Nov. 1866 – Feb. 1867: As we were all but snowed in for these months, I have little to report. We closed a few cases (mostly missing persons), and Emily and I started formally courting. As much as the formality of this may chafe, I do not mind going to the operas and fancy dinners. Culture has it’s uses, I suppose!
March 1, 1867: Our nightly dinner is interrupted by our friend Tom from Scotland Yard. He looks as if he has been in a fight that he may have won. He goes on to say that there was a tremendous fire at a local brownstone, which is not that strange. But, as the fire was green in coloration and reluctant to die off, this piqued his interest. When he rattles off the name of the resident, my blood chills a bit.

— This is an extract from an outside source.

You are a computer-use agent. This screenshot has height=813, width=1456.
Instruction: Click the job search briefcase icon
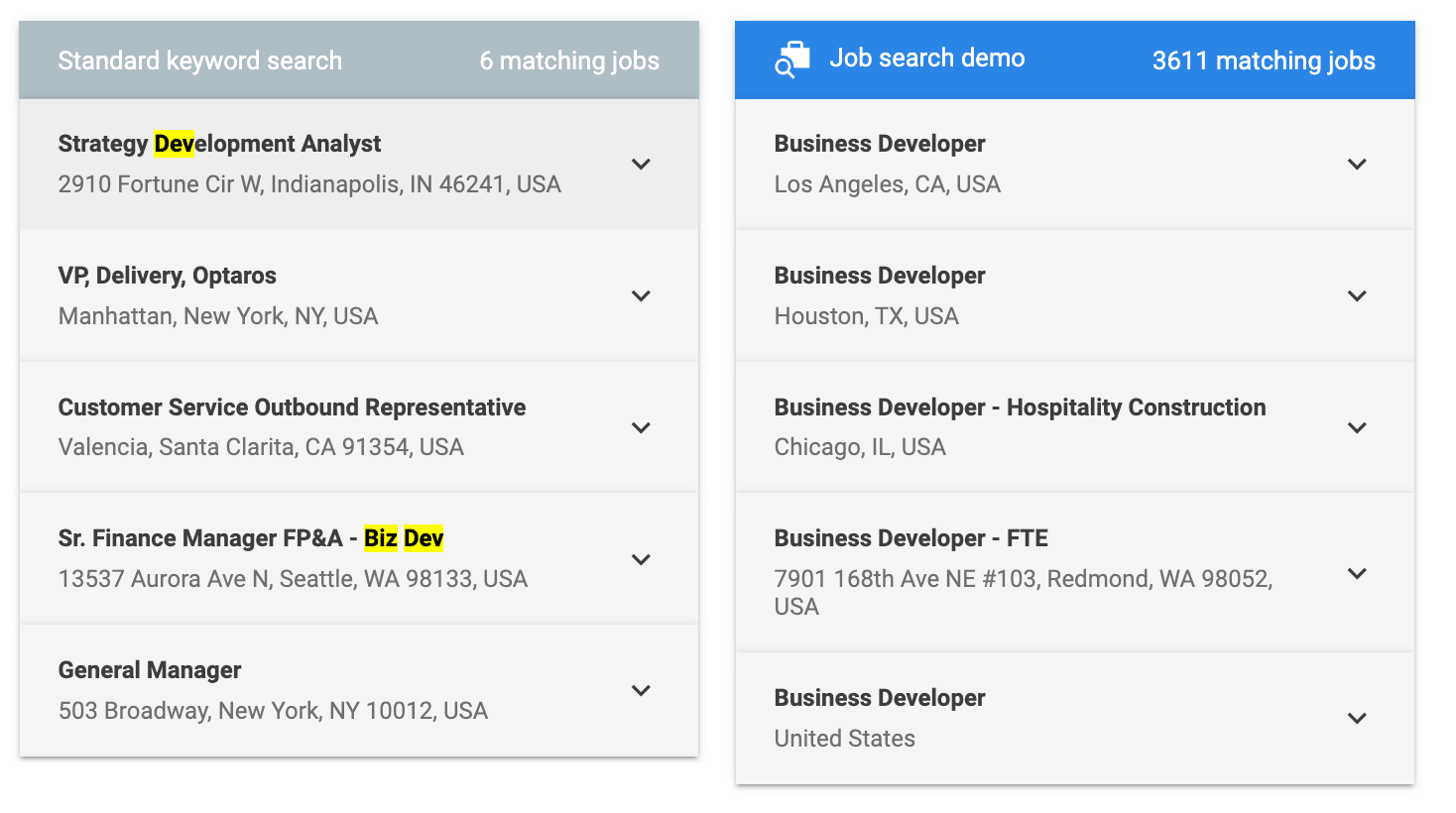791,59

Samantha Thayer: the last know holder of The Song Thief.
Dinner is over! Emily and Jenny go to get ready for a patrol with the other House folks, and we kit out for work. Tom is right; the house is a mess. We start our investigations, ready for the inevitable traps someone like Samantha would leave. Her desk is mostly intact, especially the secret compartment we find. Inside is a journal and… hrm. How to explain? How about a sentient green cloud of unknown origin? It envelops each of us in turn, and decides we are good enough to be here.

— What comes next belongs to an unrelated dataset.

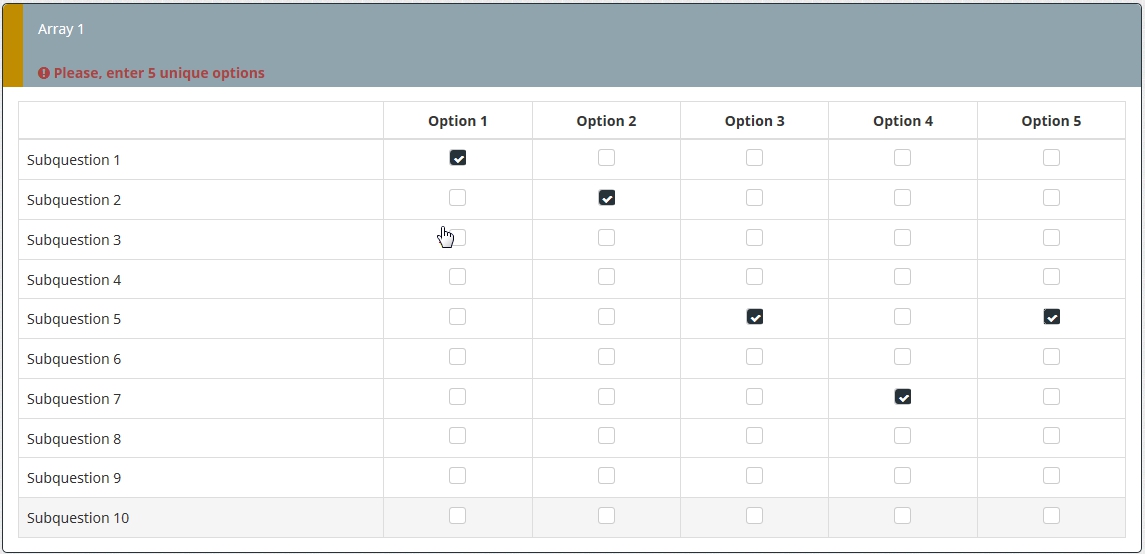Click the Option 3 column header

pyautogui.click(x=755, y=121)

As we investigate further, we find a functional portal to… somewhere. Cyrus, being a true paragon of bravado and derring-do (read as: needs a leash) walks on though, followed by an exasperated Elizabeth. We pile in, readying ourselves for a murderhole…
…and, thank goodness, are not disappointed. the room we walk into is a dome, seemingly underground, with no obvious exits. Before we decide to dismantle the whole place, Samantha strolls in, no worse for wear.

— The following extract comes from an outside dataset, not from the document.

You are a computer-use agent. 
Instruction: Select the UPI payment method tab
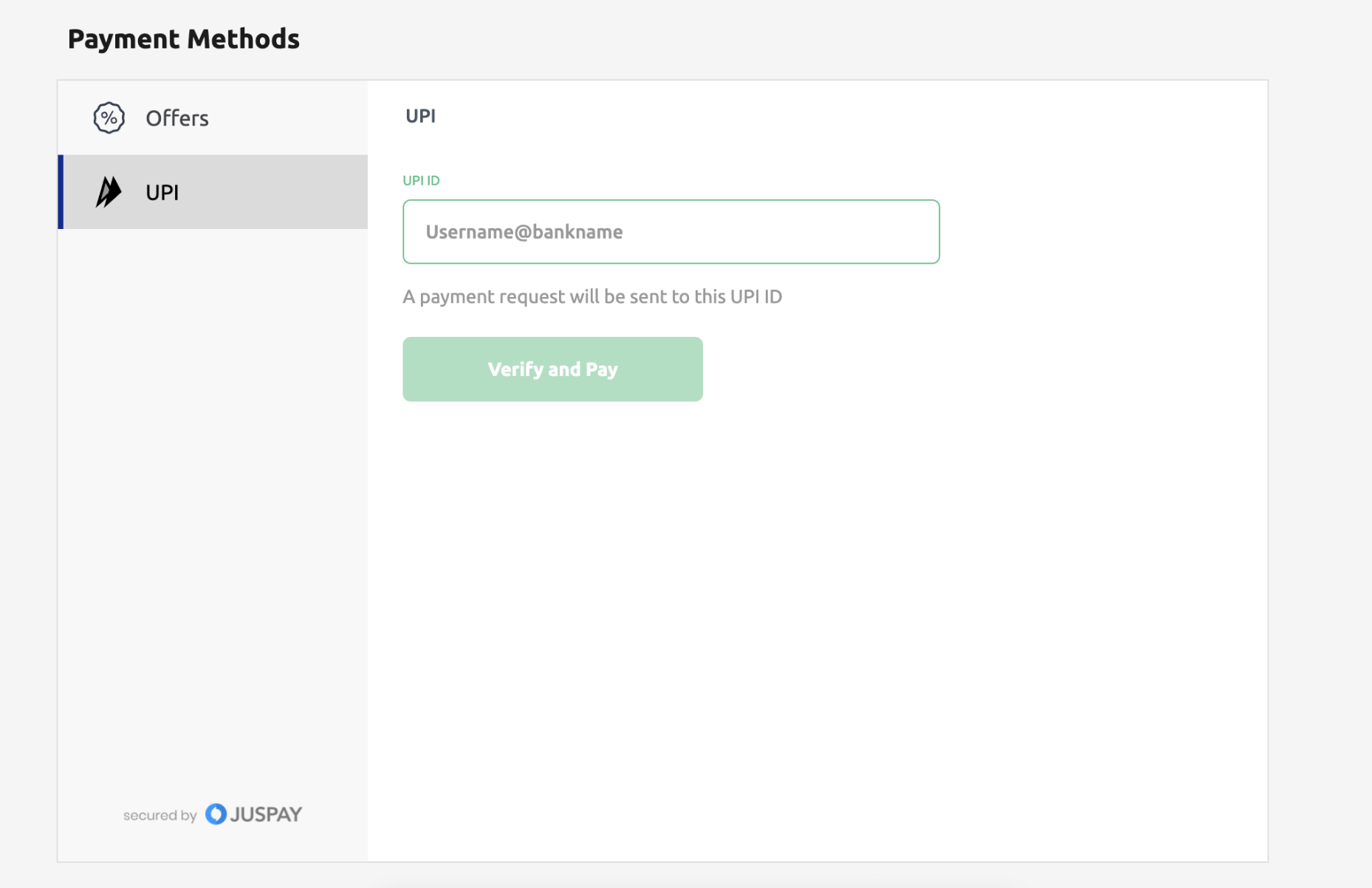point(214,192)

The story unfolds. Her house was assaulted by a well-trained group of mercenaries (or troops) led by a demon of some sort. She handled her business, blasting the mercs and besting the demon, who was screaming that all he wanted was the Book and he would let her live. She replied by shredding him like a slow-cooked roast.
Samantha is good people.
Sam decided that it was time to relocate, so she got her important people and things through the portal, and will soon be heading off to parts unknown (by us). She left us mentioning that she would be back in touch when she gets settled, and the cane that the demon was using. The can has some kind of giant injection spike in the base, and a reservoir of foul, fish-smelling goop inside.
OF NOTE: VERY few people could possibly have known that she had what she had. Someone told, simply put. A few members of the other House, several from ours, and several of Sams ‘siblings.’ Other than that, I cannot think of anyone else. Short list that will need to be reviewed and perhaps trimmed.
We head home. Patti takes a look at the cane, and identifies the goop. She believes it is Oil of Shuggloth; used in rituals to transform people into fish-demon things. We figure that Erasmus might know either who can make the goop or who can make such an interesting cane. Also, Cyrus and I are both nearing the end of our tobacco stores. Priorities and whatnot!
ED looks it all over, and agrees with Patti’s assessment. Moreso, he knows people who deal in exotic canes in the area. One maker is in Cardiff and the other in Dover. ED believes the Cardiff crafter the more likely, so we thank him, stock up on tobacco, and head home. Cardiff in the morning it is!
March 2: We meet up with the Cullens for a bite of breakfast, then head to Cardiff. The concierge of the very nice hotel the Cullens choose states that any crafter worth his salt would be in the artisan district. As good an idea as we had, we head out to look around.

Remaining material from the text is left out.